Biden heads to Europe as Russian offensive stalled
U.S. President Joe Biden flies to Europe for an emergency NATO summit on Ukraine, where invading Russian troops are stalled, cities are under bombardment and the besieged port of Mariupol is in flames.
Four weeks into a war that has driven a quarter of Ukraine’s 44 million people from their homes, Russia has failed to capture a single major Ukrainian city, while Western sanctions have ostracised it from the world economy.
After failing in what Western countries say was an attempt to seize Kyiv swiftly and depose the government, Russian forces have taken heavy losses, are frozen in place for at least a week on most fronts and face supply problems and fierce resistance.
They have turned to siege tactics and bombardment of cities, causing massive destruction and many civilian deaths.
Moscow says its aim is to disarm its neighbour, and its “special military operation” is going to plan. It denies targeting civilians.
Worst hit has been Mariupol, a southern port completely surrounded by Russian forces, where hundreds of thousands of people have been sheltering since the war’s early days, under constant bombardment and with food, water and heat supplies cut.
New satellite photographs from commercial firm Maxar released overnight showed massive destruction of what was once a city of 400,000 people, with columns of smoke rising from residential apartment buildings in flames.
No journalists have been able to report from inside the Ukrainian-held parts of the city for more than a week, during which time Ukrainian officials say Russia has bombed a theatre and an art school used as bomb shelters, burying hundreds of people alive. Russia denies targeting those buildings.

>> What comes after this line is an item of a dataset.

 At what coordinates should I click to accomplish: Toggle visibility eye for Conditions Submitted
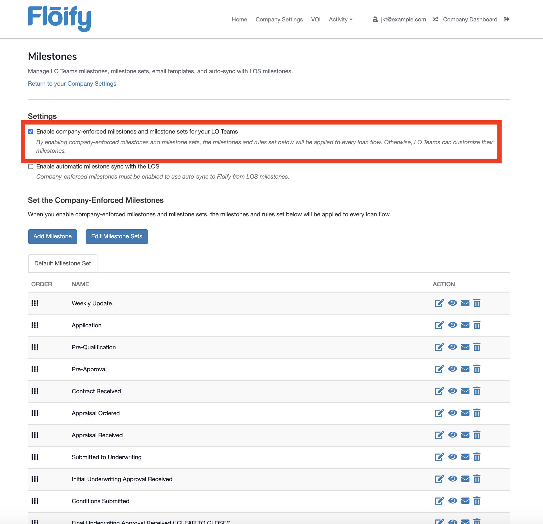click(453, 501)
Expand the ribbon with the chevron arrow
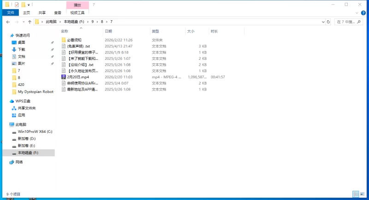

Biden, due to arrive in Brussels on Wednesday evening, will meet NATO and European leaders in an emergency summit at the Western military alliance’s headquarters. The leaders are expected to roll out additional sanctions against Russia on Thursday. Sources said the U.S. package would include measures targeting Russian members of parliament.
Biden will also visit Poland, which has taken in most of the more than 3.6 million refugees who have fled Ukraine and served as the main route for Western supplies of weapons to Ukraine.

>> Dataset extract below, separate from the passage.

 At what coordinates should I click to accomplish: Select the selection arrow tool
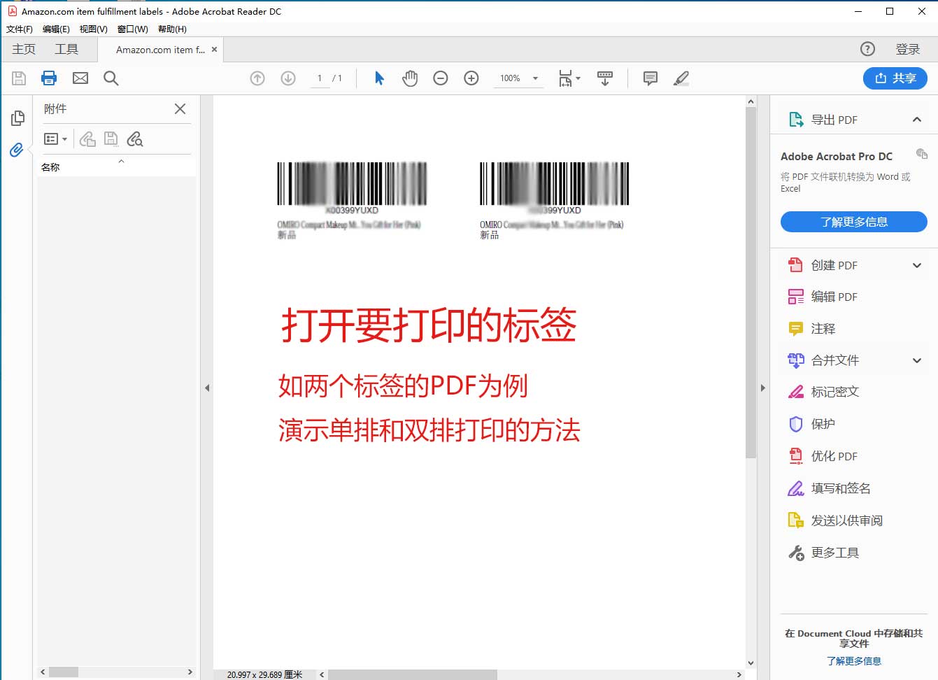tap(378, 78)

Kyiv hopes that Russia’s President Vladimir Putin, having failed to swiftly subdue what he describes as an illegitimate nation, can now be compelled to negotiate a ceasefire and withdrawal. Peace talks have been ongoing since last week.
“It’s very difficult, sometimes confrontational,” President Volodymyr Zelenskiy said in an overnight address. “But step by step we are moving forward.”

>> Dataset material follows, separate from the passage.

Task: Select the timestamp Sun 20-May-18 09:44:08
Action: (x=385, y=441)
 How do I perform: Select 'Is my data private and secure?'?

Russian Foreign Minister Sergei Lavrov also described the talks as difficult, saying the Ukrainian side “constantly changes its mind and backs away from its own proposals”.
Poland has proposed sending NATO peacekeepers to Ukraine, although Biden has long since ruled out any such ground presence. Lavrov said that could lead to war with the West.
Despite its losses so far, Russia may still be hoping to make more gains on the battlefield, especially in the east, in territory including Mariupol which Moscow demands Ukraine cede to Russian-backed separatists.
In a daily intelligence update, Britain’s defence ministry said the entire battlefield across northern Ukraine – which includes huge armoured columns that once bore down on Kyiv – was now “static”, with invaders apparently trying to reorganise.
But in the east, the Russians were trying to link troops at Mariupol with those near Kharkiv in the hope of encircling Ukrainian forces, while in the southwest they were bypassing the city of Mykolayiv to try to advance on Odesa, Ukraine’s biggest port.
Ukrainian officials described sporadic shelling in other cities overnight, with two civilians killed in the Mykolayiv region, a bridge destroyed in the Chernihiv region, and residential buildings and a shopping mall struck in two districts of Kyiv, wounding at least four people.
Meanwhile, life continues under the relentless bombardment. In Kharkiv in the east, a maternity clinic had moved patients into the basement for safety. Tearful mother Yana cradled her baby in a room with beds lining the walls. Her house has been bombed. “I have nowhere to go,” she said.
Far away in Mykolaiv, a southern port which Russian forces tried and failed to storm over the past 10 days, Tamara Kravchuk, 37, lay blissfully with her baby just minutes old on her chest. She had been scared, especially when explosions burst just 500 metres from the hospital, she said. But baby Katya melted her fears away.
“I think the war will end and we will live as it was before, our life will be calm again,” she said. “I hope our children won’t see all these crazy things and everything will be good.”